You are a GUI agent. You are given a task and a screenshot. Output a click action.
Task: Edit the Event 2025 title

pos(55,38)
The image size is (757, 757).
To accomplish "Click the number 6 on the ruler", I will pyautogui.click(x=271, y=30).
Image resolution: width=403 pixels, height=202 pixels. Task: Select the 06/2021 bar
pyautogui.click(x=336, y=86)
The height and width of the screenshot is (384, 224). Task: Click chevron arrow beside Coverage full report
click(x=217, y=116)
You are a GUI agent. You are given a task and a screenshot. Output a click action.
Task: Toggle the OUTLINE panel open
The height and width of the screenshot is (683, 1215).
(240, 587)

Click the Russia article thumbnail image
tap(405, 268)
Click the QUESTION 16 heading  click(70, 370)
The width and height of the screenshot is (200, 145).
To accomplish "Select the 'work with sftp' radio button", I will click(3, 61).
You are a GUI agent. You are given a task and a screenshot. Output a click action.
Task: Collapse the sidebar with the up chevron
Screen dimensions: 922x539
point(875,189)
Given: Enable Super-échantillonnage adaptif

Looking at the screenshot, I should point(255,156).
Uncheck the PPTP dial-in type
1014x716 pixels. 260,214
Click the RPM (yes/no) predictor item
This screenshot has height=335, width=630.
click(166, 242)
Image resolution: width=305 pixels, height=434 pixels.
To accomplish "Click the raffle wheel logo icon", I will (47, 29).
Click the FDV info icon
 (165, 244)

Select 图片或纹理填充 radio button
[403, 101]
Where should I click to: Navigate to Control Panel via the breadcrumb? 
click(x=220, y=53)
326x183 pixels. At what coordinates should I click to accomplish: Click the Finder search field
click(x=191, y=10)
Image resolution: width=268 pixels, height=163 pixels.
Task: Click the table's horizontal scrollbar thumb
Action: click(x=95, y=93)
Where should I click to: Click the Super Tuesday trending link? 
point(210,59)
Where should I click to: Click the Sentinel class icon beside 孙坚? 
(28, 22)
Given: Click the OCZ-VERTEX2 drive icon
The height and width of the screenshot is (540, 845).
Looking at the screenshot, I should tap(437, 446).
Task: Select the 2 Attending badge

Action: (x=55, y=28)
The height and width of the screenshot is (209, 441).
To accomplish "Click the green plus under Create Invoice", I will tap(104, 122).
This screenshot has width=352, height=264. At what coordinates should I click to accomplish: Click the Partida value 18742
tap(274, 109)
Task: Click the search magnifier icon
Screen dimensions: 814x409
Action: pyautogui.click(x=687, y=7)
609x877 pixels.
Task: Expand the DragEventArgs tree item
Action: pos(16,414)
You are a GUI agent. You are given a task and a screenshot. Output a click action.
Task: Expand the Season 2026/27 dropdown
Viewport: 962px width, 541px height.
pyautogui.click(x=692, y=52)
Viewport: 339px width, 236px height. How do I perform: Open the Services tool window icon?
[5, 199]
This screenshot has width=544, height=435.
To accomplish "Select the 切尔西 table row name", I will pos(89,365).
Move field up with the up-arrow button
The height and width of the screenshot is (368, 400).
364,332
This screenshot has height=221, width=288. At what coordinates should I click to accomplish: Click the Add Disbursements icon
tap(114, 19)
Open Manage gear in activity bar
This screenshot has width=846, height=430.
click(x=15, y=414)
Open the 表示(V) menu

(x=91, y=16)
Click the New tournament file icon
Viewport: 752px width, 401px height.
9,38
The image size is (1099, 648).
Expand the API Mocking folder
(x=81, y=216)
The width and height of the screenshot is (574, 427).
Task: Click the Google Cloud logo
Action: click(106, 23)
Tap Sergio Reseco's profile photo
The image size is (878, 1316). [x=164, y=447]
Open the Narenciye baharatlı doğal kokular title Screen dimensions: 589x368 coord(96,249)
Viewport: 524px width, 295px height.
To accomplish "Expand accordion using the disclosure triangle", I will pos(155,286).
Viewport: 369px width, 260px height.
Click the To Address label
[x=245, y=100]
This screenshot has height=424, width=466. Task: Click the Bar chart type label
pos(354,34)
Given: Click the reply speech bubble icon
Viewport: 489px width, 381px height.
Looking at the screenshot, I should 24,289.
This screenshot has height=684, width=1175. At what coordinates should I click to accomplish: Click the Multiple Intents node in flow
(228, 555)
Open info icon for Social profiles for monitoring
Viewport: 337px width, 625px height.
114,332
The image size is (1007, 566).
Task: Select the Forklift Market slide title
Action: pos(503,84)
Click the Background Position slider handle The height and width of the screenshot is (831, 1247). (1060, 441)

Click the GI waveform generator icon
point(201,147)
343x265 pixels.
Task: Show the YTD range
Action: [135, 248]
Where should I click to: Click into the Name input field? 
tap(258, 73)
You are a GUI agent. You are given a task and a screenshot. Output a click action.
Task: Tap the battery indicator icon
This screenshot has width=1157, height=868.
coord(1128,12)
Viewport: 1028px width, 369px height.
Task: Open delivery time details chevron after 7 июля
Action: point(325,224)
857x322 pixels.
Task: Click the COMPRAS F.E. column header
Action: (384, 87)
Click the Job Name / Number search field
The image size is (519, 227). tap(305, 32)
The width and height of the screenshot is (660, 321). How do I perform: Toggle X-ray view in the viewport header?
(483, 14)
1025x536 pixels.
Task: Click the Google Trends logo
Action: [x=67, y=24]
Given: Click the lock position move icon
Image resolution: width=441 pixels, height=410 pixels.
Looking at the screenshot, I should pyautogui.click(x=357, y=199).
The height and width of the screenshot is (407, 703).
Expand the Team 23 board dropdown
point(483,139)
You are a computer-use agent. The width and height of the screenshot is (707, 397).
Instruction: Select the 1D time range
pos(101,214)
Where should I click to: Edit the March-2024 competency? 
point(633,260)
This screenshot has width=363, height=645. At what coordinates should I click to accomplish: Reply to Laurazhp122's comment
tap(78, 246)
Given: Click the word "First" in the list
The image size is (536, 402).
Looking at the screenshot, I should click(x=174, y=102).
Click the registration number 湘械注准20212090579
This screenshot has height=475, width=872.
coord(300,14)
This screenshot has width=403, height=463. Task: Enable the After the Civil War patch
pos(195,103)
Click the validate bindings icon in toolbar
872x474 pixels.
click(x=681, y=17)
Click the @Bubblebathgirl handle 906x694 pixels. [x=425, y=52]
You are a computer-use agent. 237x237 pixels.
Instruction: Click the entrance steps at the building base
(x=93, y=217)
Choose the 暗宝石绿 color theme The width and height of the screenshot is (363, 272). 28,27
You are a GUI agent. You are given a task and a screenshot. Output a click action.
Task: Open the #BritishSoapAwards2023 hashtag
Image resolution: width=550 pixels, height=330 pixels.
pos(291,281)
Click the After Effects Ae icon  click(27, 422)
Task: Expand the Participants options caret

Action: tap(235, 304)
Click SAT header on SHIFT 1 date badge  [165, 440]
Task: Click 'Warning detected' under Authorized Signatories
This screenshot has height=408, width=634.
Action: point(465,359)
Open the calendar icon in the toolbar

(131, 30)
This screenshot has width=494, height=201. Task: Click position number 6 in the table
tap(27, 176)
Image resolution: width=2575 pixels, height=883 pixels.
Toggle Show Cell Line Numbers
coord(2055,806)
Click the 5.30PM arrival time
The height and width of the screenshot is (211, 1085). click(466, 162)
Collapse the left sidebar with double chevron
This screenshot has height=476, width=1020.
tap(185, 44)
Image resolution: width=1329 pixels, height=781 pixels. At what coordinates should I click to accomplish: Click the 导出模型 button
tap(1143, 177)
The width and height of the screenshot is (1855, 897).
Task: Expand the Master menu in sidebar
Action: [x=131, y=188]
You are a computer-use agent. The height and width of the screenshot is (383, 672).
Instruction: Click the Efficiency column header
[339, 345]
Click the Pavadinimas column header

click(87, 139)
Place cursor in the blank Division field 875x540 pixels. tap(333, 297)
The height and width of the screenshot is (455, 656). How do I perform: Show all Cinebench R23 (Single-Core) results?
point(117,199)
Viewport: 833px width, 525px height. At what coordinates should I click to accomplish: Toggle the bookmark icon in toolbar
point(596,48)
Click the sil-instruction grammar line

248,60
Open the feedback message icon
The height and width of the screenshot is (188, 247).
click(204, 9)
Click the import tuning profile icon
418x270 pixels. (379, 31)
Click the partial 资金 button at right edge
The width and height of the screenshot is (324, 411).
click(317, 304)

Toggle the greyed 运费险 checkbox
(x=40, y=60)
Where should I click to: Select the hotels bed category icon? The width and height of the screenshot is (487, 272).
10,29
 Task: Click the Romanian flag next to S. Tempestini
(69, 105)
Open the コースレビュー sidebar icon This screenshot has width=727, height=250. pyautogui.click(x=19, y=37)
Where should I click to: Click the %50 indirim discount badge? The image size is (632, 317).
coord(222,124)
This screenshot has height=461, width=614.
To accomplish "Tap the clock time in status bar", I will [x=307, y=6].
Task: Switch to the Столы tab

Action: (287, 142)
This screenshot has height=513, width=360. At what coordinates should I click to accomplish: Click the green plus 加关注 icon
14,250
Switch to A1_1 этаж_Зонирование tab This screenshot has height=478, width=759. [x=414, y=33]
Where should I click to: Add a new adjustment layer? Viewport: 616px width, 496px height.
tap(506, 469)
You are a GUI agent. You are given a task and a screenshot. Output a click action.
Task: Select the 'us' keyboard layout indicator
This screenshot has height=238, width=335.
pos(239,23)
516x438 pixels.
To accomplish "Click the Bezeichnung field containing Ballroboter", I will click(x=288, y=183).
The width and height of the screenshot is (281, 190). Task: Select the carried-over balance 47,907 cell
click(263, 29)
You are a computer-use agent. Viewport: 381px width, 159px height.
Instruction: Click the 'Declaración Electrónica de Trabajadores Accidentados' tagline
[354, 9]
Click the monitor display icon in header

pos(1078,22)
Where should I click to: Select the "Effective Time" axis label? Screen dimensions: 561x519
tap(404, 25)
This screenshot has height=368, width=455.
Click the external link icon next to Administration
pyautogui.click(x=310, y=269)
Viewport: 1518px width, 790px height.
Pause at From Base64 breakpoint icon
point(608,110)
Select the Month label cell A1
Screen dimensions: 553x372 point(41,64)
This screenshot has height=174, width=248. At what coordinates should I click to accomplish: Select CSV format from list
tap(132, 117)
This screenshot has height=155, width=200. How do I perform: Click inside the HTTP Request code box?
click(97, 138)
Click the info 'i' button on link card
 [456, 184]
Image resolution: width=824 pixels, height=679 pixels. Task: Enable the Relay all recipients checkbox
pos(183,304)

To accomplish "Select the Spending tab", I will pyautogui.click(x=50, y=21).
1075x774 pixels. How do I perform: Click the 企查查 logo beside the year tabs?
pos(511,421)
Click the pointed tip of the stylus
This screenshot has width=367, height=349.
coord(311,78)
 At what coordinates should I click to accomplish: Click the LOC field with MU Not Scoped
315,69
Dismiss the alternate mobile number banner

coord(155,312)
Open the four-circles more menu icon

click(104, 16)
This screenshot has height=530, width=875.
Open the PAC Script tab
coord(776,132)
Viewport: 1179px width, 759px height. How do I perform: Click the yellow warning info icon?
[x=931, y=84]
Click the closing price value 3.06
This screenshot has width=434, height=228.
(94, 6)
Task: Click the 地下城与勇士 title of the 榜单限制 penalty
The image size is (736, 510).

----------

ACTION ITEM: Give again, word for word, the lines of the listing, starting at its first line and ending with the line containing "Given: Click the OCZ-VERTEX2 drive icon".

TASK SOLUTION:
You are a GUI agent. You are given a task and a screenshot. Output a click action.
Task: Edit the Event 2025 title

pos(55,38)
The image size is (757, 757).
To accomplish "Click the number 6 on the ruler", I will pyautogui.click(x=271, y=30).
Image resolution: width=403 pixels, height=202 pixels. Task: Select the 06/2021 bar
pyautogui.click(x=336, y=86)
The height and width of the screenshot is (384, 224). Task: Click chevron arrow beside Coverage full report
click(x=217, y=116)
You are a GUI agent. You are given a task and a screenshot. Output a click action.
Task: Toggle the OUTLINE panel open
The height and width of the screenshot is (683, 1215).
(240, 587)

Click the Russia article thumbnail image
tap(405, 268)
Click the QUESTION 16 heading  click(70, 370)
The width and height of the screenshot is (200, 145).
To accomplish "Select the 'work with sftp' radio button", I will click(3, 61).
You are a GUI agent. You are given a task and a screenshot. Output a click action.
Task: Collapse the sidebar with the up chevron
Screen dimensions: 922x539
point(875,189)
Given: Enable Super-échantillonnage adaptif

Looking at the screenshot, I should point(255,156).
Uncheck the PPTP dial-in type
1014x716 pixels. 260,214
Click the RPM (yes/no) predictor item
This screenshot has height=335, width=630.
click(166, 242)
Image resolution: width=305 pixels, height=434 pixels.
To accomplish "Click the raffle wheel logo icon", I will (47, 29).
Click the FDV info icon
 (165, 244)

Select 图片或纹理填充 radio button
[403, 101]
Where should I click to: Navigate to Control Panel via the breadcrumb? 
click(x=220, y=53)
326x183 pixels. At what coordinates should I click to accomplish: Click the Finder search field
click(x=191, y=10)
Image resolution: width=268 pixels, height=163 pixels.
Task: Click the table's horizontal scrollbar thumb
Action: click(x=95, y=93)
Where should I click to: Click the Super Tuesday trending link? 
point(210,59)
Where should I click to: Click the Sentinel class icon beside 孙坚? 
(28, 22)
Given: Click the OCZ-VERTEX2 drive icon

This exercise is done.